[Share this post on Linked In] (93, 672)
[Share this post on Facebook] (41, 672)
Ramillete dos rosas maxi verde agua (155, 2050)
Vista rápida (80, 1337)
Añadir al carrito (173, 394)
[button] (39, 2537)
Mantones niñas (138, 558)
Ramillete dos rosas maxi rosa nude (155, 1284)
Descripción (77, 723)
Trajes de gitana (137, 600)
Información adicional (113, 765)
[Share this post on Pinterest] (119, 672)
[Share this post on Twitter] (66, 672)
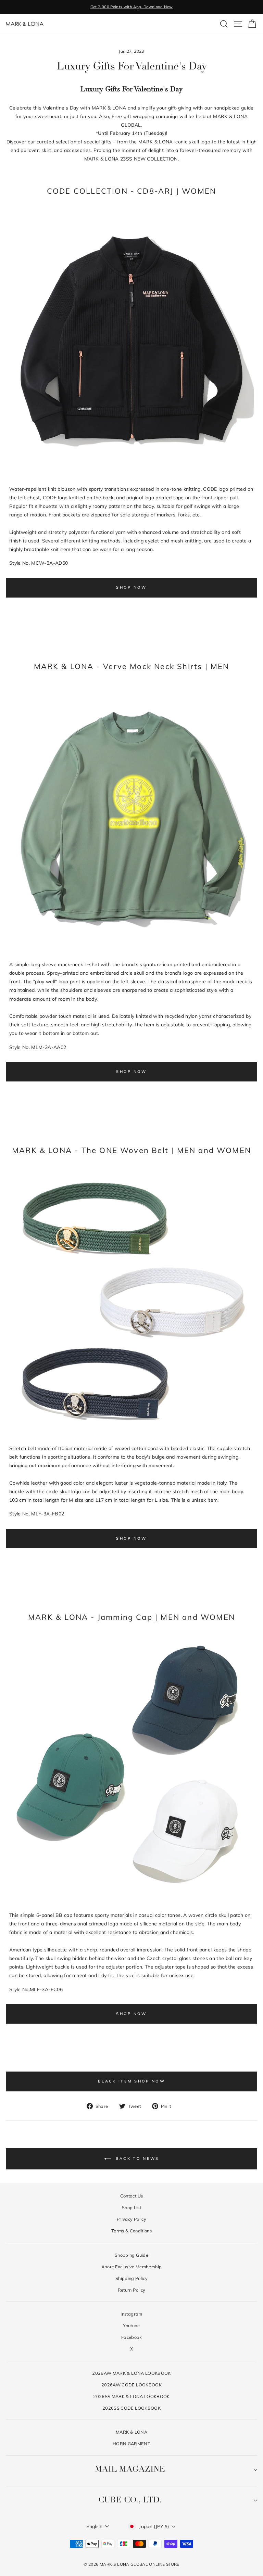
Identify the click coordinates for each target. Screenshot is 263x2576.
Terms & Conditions (131, 2230)
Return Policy (132, 2290)
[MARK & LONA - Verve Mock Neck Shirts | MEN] (131, 949)
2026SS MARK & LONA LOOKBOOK (131, 2396)
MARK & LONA (131, 2432)
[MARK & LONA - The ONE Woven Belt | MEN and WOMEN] (131, 1433)
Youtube (131, 2325)
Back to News (136, 2158)
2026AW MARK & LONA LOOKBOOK (131, 2373)
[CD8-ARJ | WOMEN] (131, 473)
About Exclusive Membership (131, 2266)
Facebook (131, 2337)
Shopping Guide (131, 2255)
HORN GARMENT (131, 2443)
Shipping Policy (131, 2278)
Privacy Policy (131, 2219)
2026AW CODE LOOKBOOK (131, 2384)
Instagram (131, 2314)
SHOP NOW (131, 587)
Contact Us (131, 2196)
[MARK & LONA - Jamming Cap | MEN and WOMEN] (131, 1899)
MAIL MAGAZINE (130, 2469)
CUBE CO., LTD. (130, 2500)
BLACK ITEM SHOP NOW (131, 2081)
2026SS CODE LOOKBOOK (131, 2408)
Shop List (131, 2207)
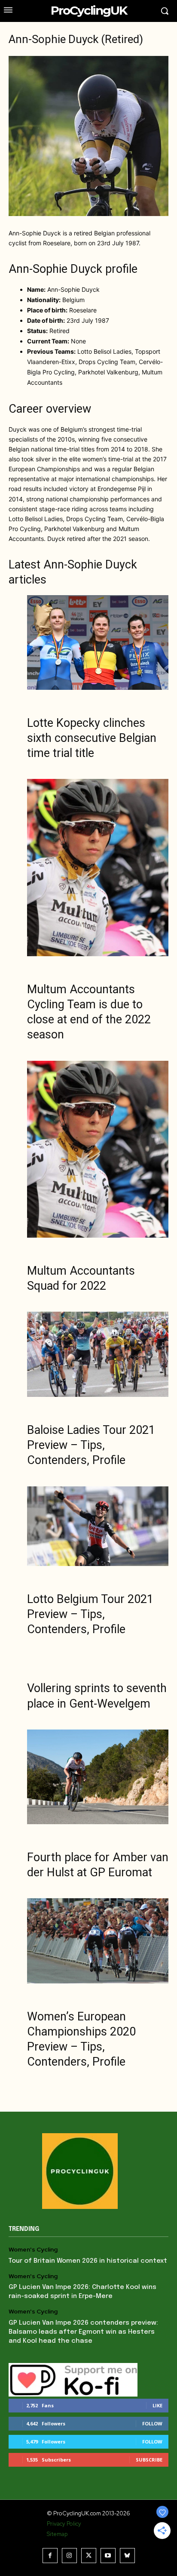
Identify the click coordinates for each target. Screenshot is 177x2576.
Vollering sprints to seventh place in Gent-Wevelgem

________________

Your answer must be an exact copy of the records, with every picture left out.

[Share this post on Linked In] (93, 672)
[Share this post on Facebook] (41, 672)
Ramillete dos rosas maxi verde agua (155, 2050)
Vista rápida (80, 1337)
Añadir al carrito (173, 394)
[button] (39, 2537)
Mantones niñas (138, 558)
Ramillete dos rosas maxi rosa nude (155, 1284)
Descripción (77, 723)
Trajes de gitana (137, 600)
Información adicional (113, 765)
[Share this post on Pinterest] (119, 672)
[Share this post on Twitter] (66, 672)
Identify the click coordinates for each target. Screenshot is 263x2576.
Terms & Conditions (131, 2230)
Return Policy (132, 2290)
[MARK & LONA - Verve Mock Neck Shirts | MEN] (131, 949)
2026SS MARK & LONA LOOKBOOK (131, 2396)
MARK & LONA (131, 2432)
[MARK & LONA - The ONE Woven Belt | MEN and WOMEN] (131, 1433)
Youtube (131, 2325)
Back to News (136, 2158)
2026AW MARK & LONA LOOKBOOK (131, 2373)
[CD8-ARJ | WOMEN] (131, 473)
About Exclusive Membership (131, 2266)
Facebook (131, 2337)
Shopping Guide (131, 2255)
HORN GARMENT (131, 2443)
Shipping Policy (131, 2278)
Privacy Policy (131, 2219)
2026AW CODE LOOKBOOK (131, 2384)
Instagram (131, 2314)
SHOP NOW (131, 587)
Contact Us (131, 2196)
[MARK & LONA - Jamming Cap | MEN and WOMEN] (131, 1899)
MAIL MAGAZINE (130, 2469)
CUBE CO., LTD. (130, 2500)
BLACK ITEM SHOP NOW (131, 2081)
2026SS CODE LOOKBOOK (131, 2408)
Shop List (131, 2207)
Identify the click coordinates for each target. Screenshot is 177x2576.
Vollering sprints to seventh place in Gent-Wevelgem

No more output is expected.